> [Data section]:

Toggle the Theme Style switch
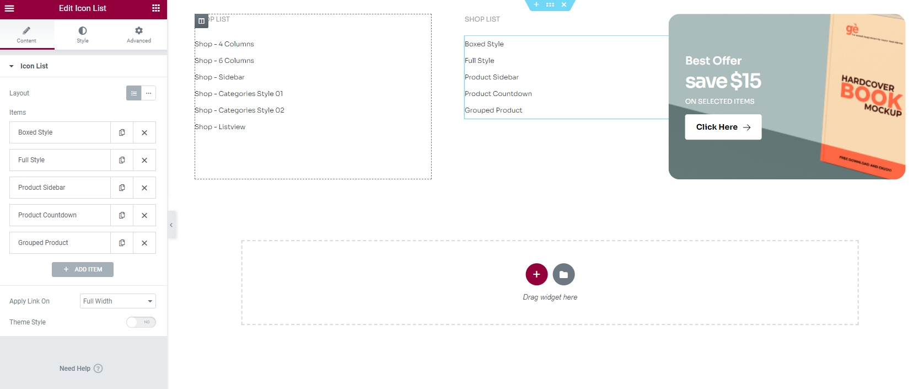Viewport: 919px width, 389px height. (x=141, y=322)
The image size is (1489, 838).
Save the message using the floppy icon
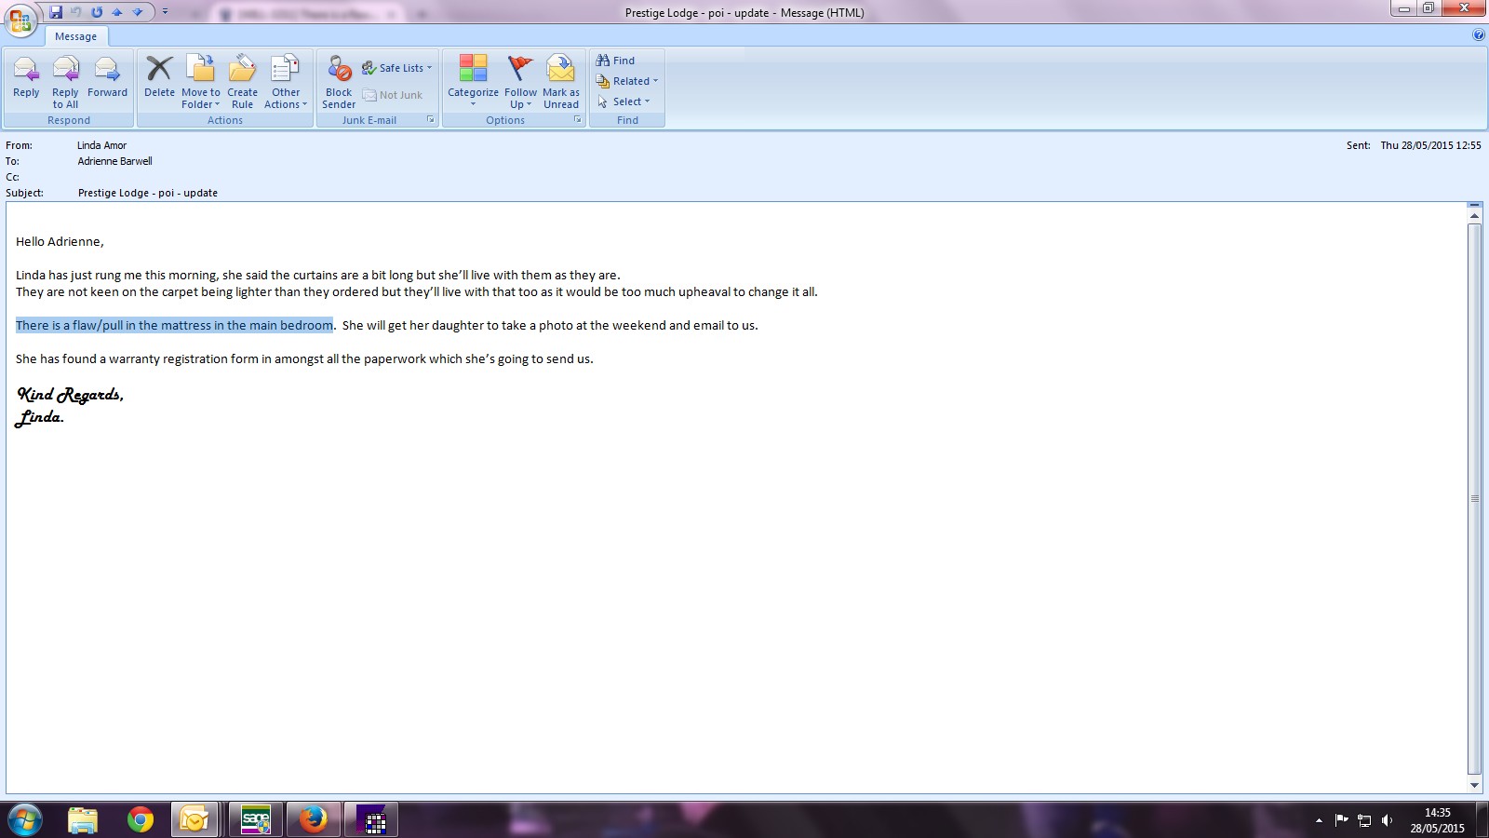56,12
...
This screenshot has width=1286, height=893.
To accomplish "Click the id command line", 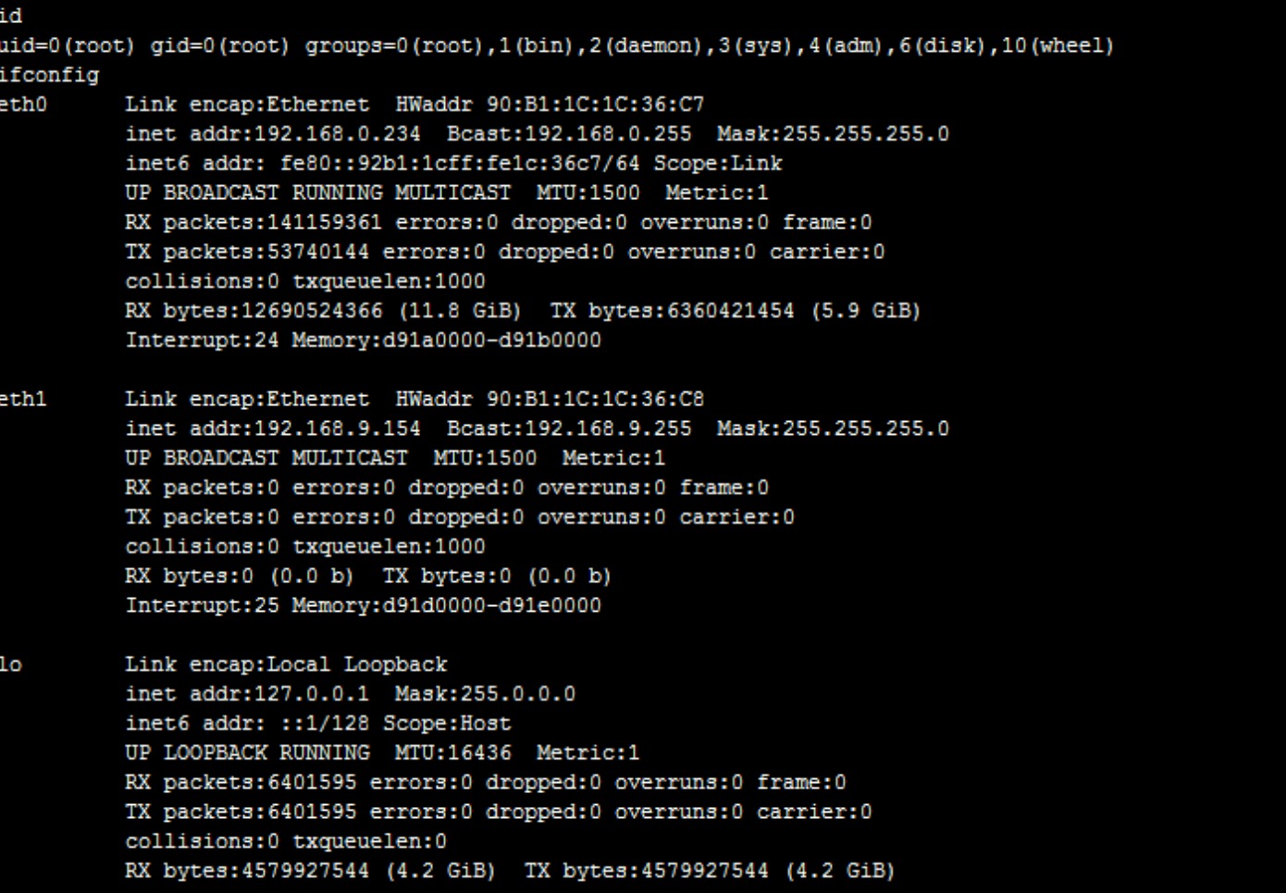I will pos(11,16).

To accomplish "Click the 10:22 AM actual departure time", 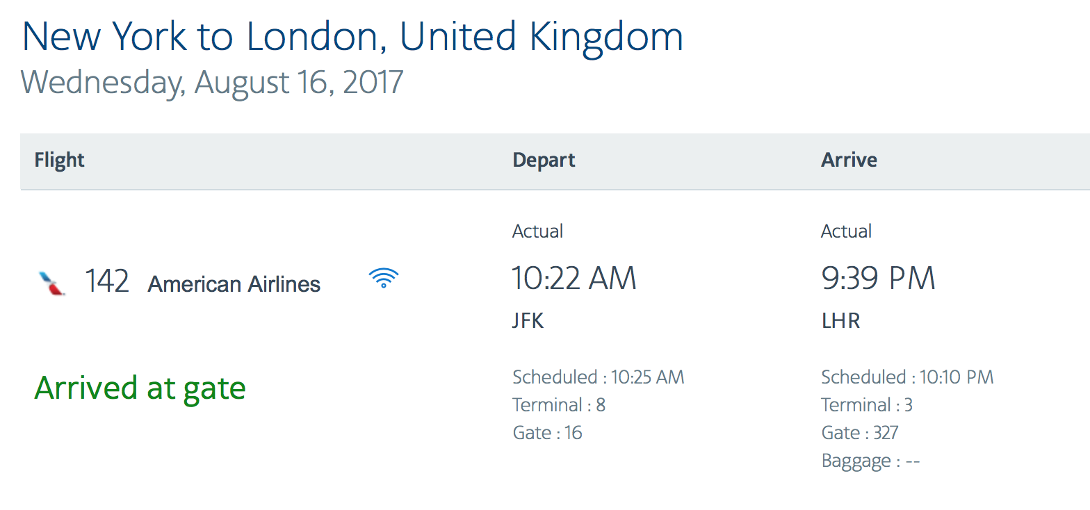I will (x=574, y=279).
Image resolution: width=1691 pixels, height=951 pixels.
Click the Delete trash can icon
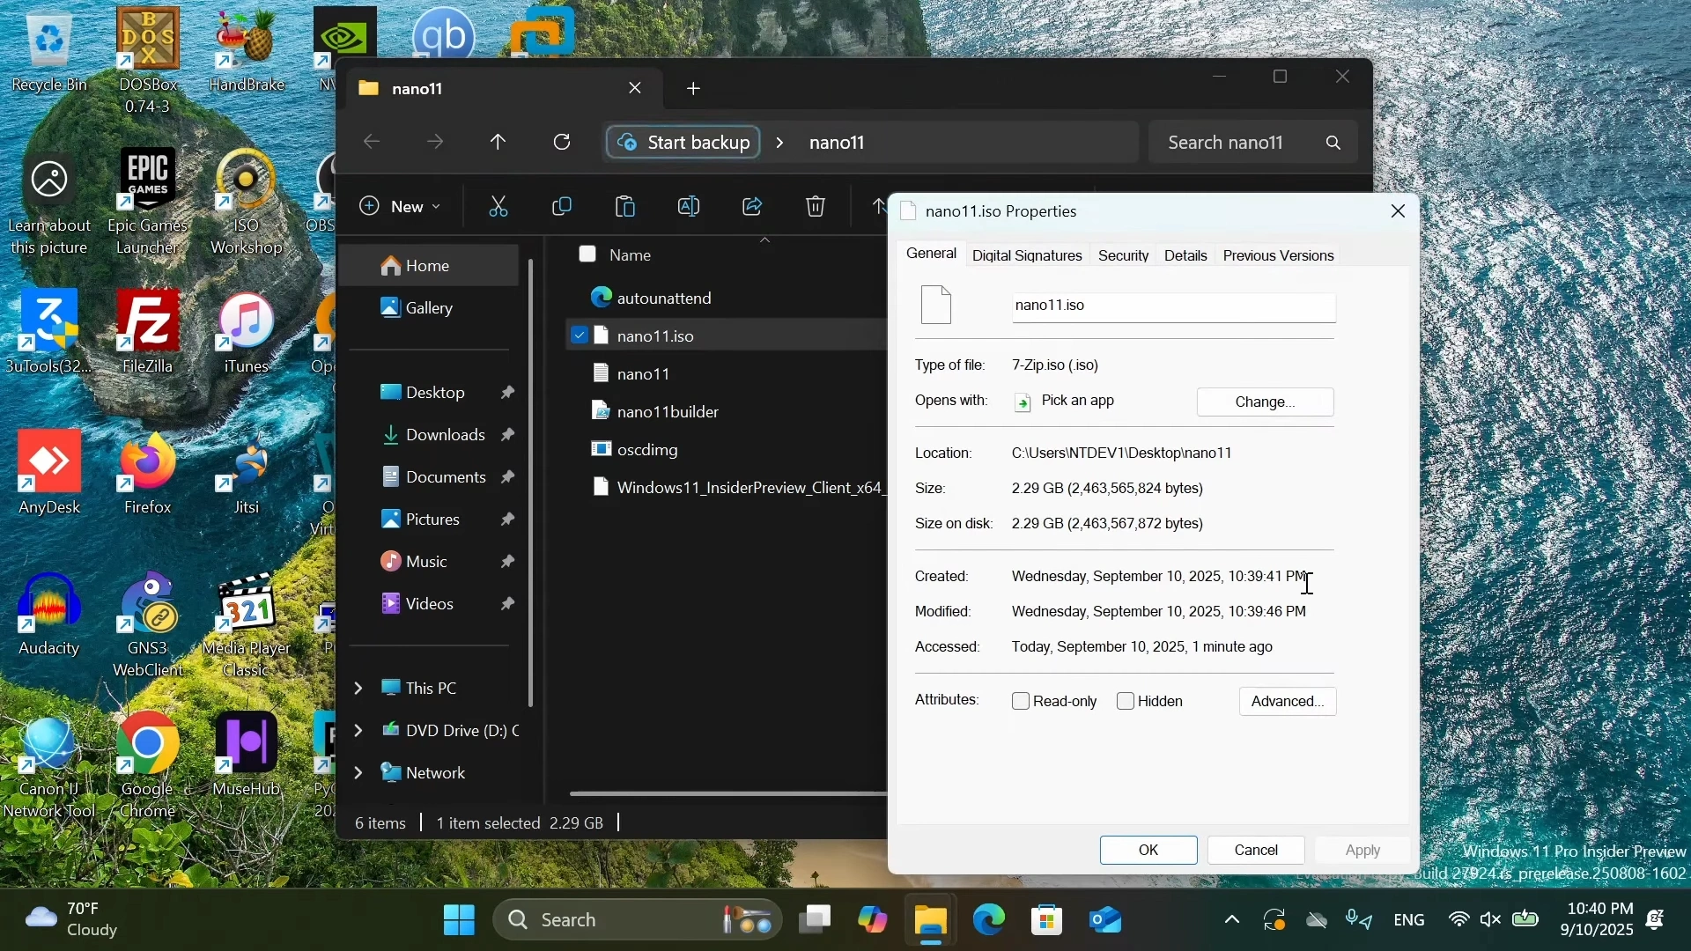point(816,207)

> [Task statement]: Convert the records from the line with "Image resolution: width=1691" to the line with "point(816,207)", both included, into a numbered list without blank lines or pictures.

> [Output below]:
1. Image resolution: width=1691 pixels, height=951 pixels.
2. Click the Delete trash can icon
3. point(816,207)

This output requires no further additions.